Las texturas y los colores asisten a un juego de complicidades que logra identificar a Ileana Mulet dentro de la generación de pintores contemporáneos cubanos. La preocupación por mantener su esencia y distinción, no significa negar la influencia en su obra de los grandes maestros de la pintura universal. Entre ellos, específicamente dentro de la vanguardia rusa, descubre el particular oficio de Marc Chagall. Hombres y bestias que caminan por el cielo, la ingravidez de una mujer, una vaca roja sobre el tejado... la provocan.
«Quizás yo me reconozca en Chagall, en los últimos tiempos lo busco y lo encuentro, no repito su tema, pero hago imágenes volanderas. Tomo de él la esencia de lo que atrapó; por ejemplo, cómo suspender un personaje en el aire sin que abandone su identidad y deje de ser un paisaje. Él puede pintar dos personajes haciendo el amor en el cielo, suspendido en el tiempo, no tienen que estar evidentemente apoyados en algo, o un gato volando. Ésa es la imagen de Chagall. Al impresionismo no le debo nada; le debo al realismo, pues todas esas formas mágicas son realistas; mi obra está entre el expresionismo y el realismo mágico».
Lo mismo a través de pinceladas que con la utilización de otros elementos como el polvo molido y la arena, adheridos al lienzo, las arquitecturas nos resultan cercanas, palpables.
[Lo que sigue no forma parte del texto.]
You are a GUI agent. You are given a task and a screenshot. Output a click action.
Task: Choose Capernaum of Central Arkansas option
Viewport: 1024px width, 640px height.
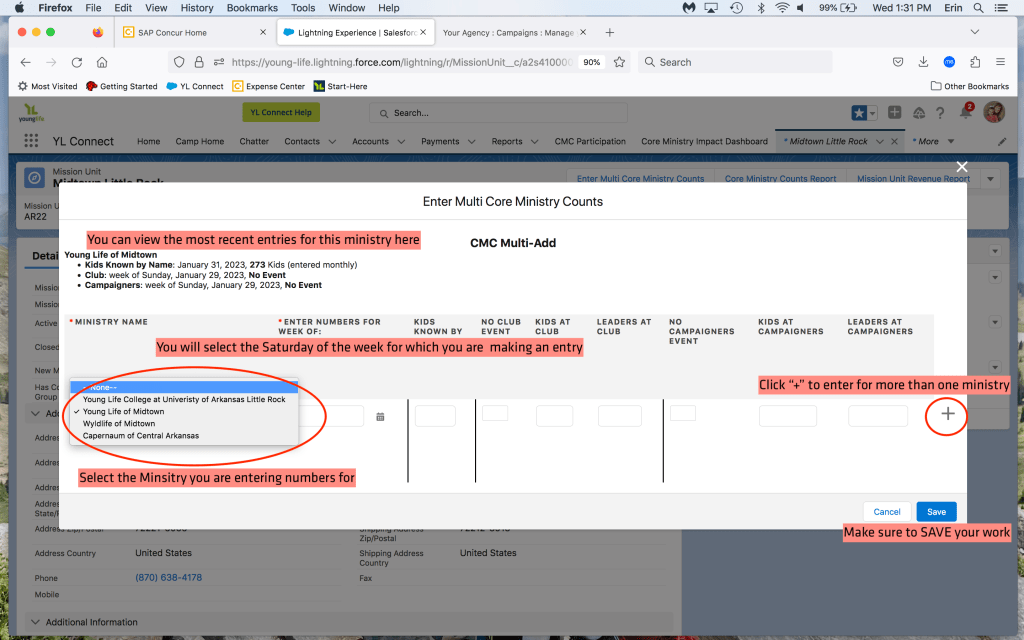click(141, 435)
Más allá de planos idílicos y magnificentes, la ciudad se confiesa vulnerable a los azotes del tiempo, en sus paredes carcomidas, en sus muros roídos.
«En mis paisajes nunca dejas de ver un muro, porque te recuerda a la Habana Vieja. Donde fue cayendo el agua se formó un sedimento, un hueco por aquí, una superficie pulida por allá. El muro que el tiempo erosionó fue recibiendo un pase mágico de claro-oscuros, con un gris, un beige. Ese efecto yo lo alcanzo a veces con el mismo material pictórico, a través del gesso que permite hacer mezclas para obtener texturas o con cualquiera de las categorías de las que ya te hablé. En una oportunidad un espectador me dijo: Si yo estuviera en ese muro, saltaría al vacío y me encontrara con el rojo de tu fondo. Si el público siente la presencia de ese muro, de esa piedra, entonces logré el efecto.
«Antes mis tonalidades nunca salían de los ocre, siena, blanco hasta el negro. Tengo paisajes que están muy relacionados con los azules, con los verdes. Un buen día liberé esa etapa, fui tímidamente introduciendo personajes, algo de color, y fueron apareciendo tonos, tonos y más tonos. No recuerdo que en alguno de aquellos paisajes apareciera el rojo, porque yo siempre me he preciado de neutralizar las gamas y le he tenido un miedo horrible al color en su máxima faceta».
Sin embargo, el rojo cedió; transitó por las calles de más de una ciudad, se lanzó atrevido por postigos y ventanales, conquistó la luz, el calor. La sensualidad, antes sugerida por los trazos y las formas, un tanto oculta, un tanto tímida, se desató osada hasta la vehemencia. Al ilustrar uno de los Doce Cuentos Peregrinos, de García Márquez, la pintora, en cierta cofradía con el escritor, dispone del más irreverente de sus tintes para confirmar su ruptura con los temores.
«Puede ser que haya caído en una nueva etapa, que le haya perdido el miedo al color, el rojo quizás esté muy relacionado con una etapa de madurez pictórica. También un tiempo atrás todo lo que yo ansiaba decir, toda esa explosión, la quería representar con imágenes en un solo cuadro. Con los años me he dado cuenta de que hay que dejar como una luz, como una válvula de escape, como un tránsito a la imaginación para que esa imaginación descanse. Si tienes algo que seguir diciendo, hazlo en otro cuadro. Me he convertido en un poco más racional a la hora de representar las ideas, más reflexiva y a la vez más arriesgada. Creo que estoy entrando en una etapa de madurez, aquella a la que no quiero llegar».